==== GIVEN DATA ====

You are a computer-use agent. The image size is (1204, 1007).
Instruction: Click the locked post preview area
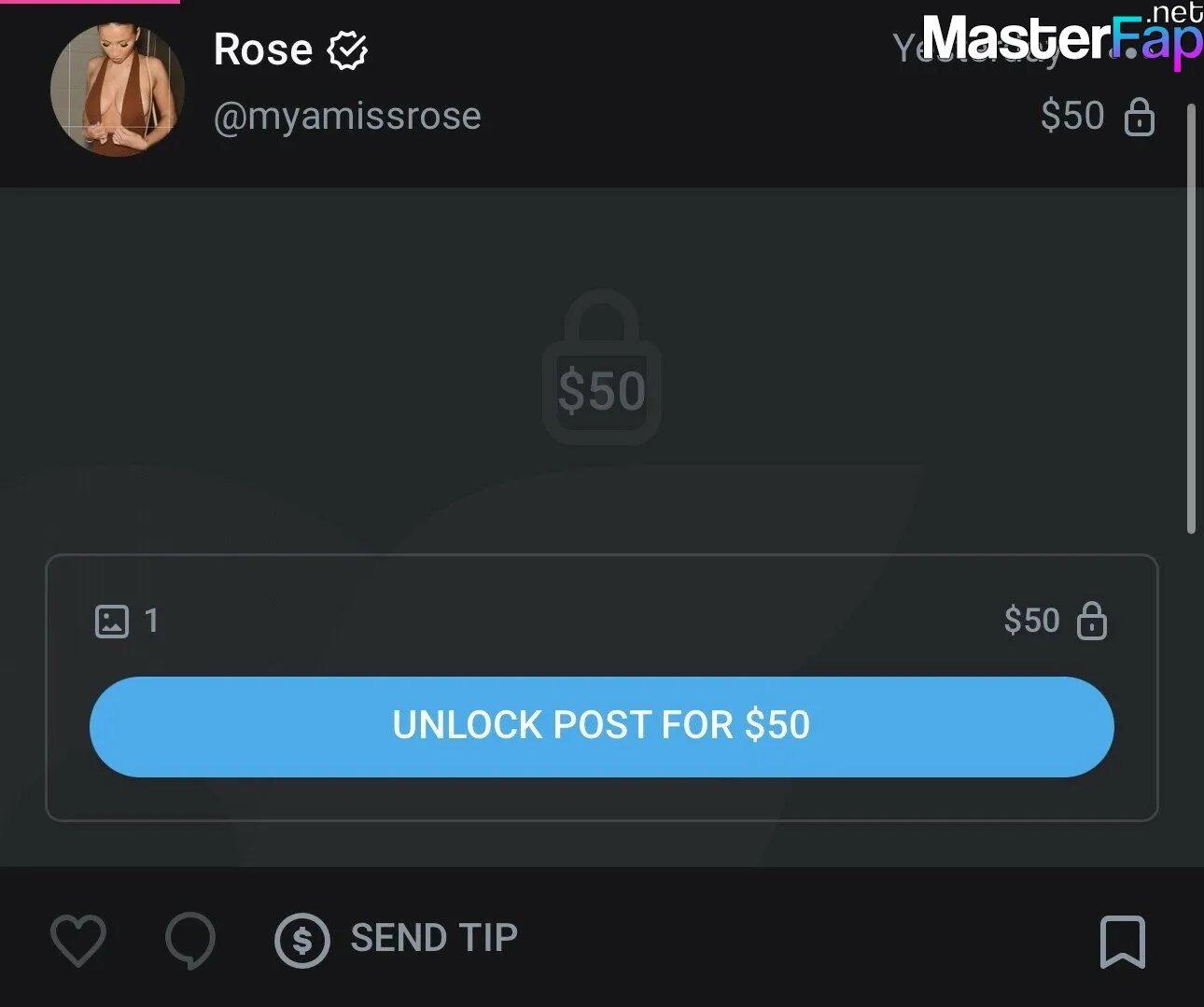[x=602, y=527]
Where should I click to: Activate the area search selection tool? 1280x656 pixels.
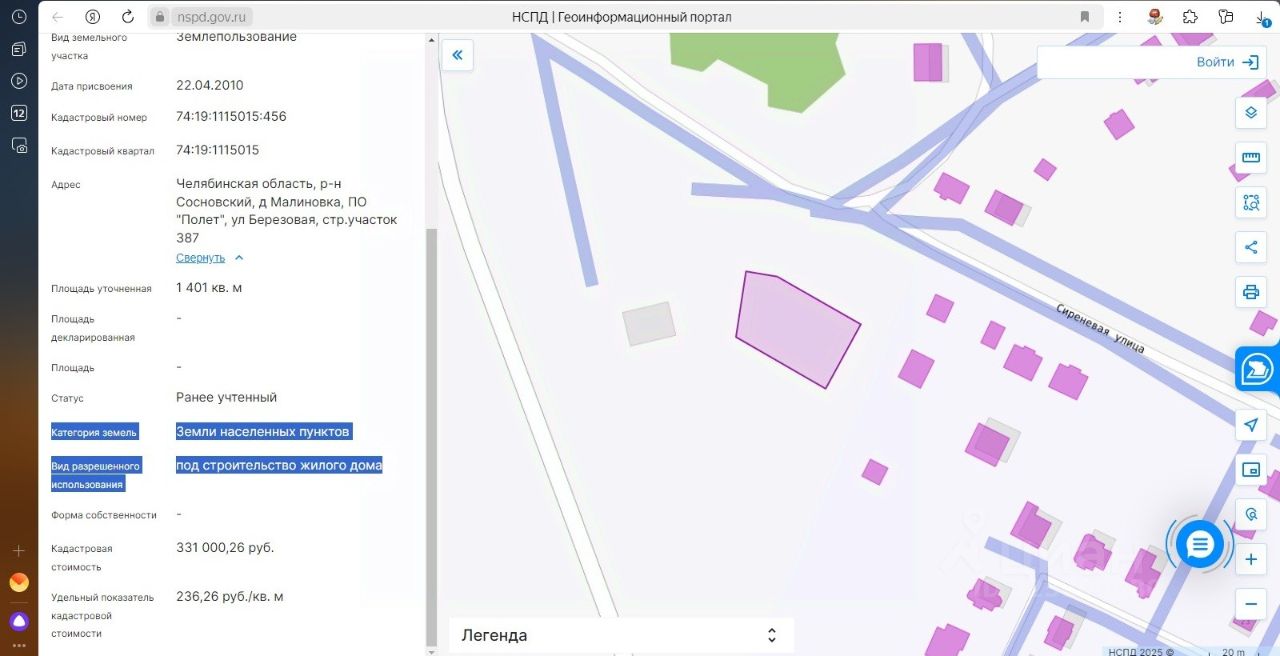point(1250,202)
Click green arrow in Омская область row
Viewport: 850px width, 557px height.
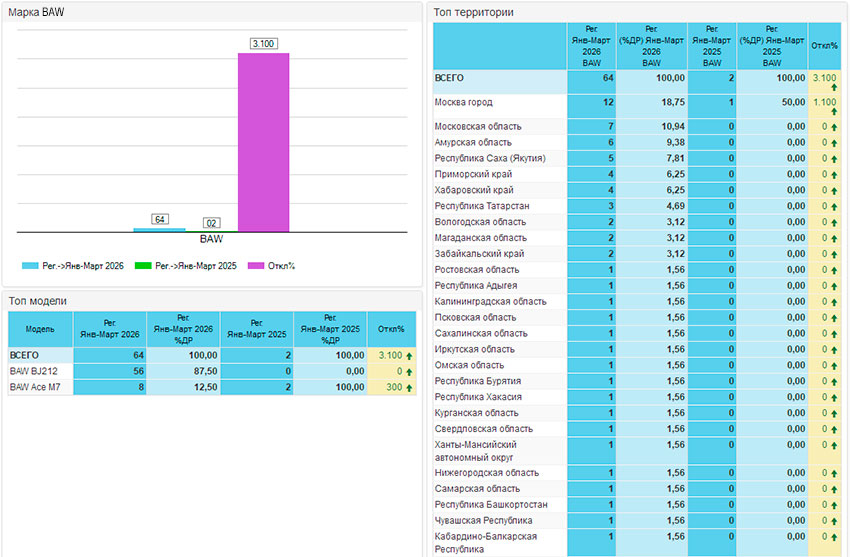834,365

====

▸ **EXERCISE REQUIREMENTS**
Please output exactly the lines from the line containing "Instruction: Click the" through the last line of the records above, both included, and leave out any pictures.

▸ **WRITTEN RESPONSE**
Instruction: Click the locked post preview area
[x=602, y=527]
Where should I click to: Activate the area search selection tool? 1280x656 pixels.
point(1250,202)
Click green arrow in Омская область row
Viewport: 850px width, 557px height.
834,365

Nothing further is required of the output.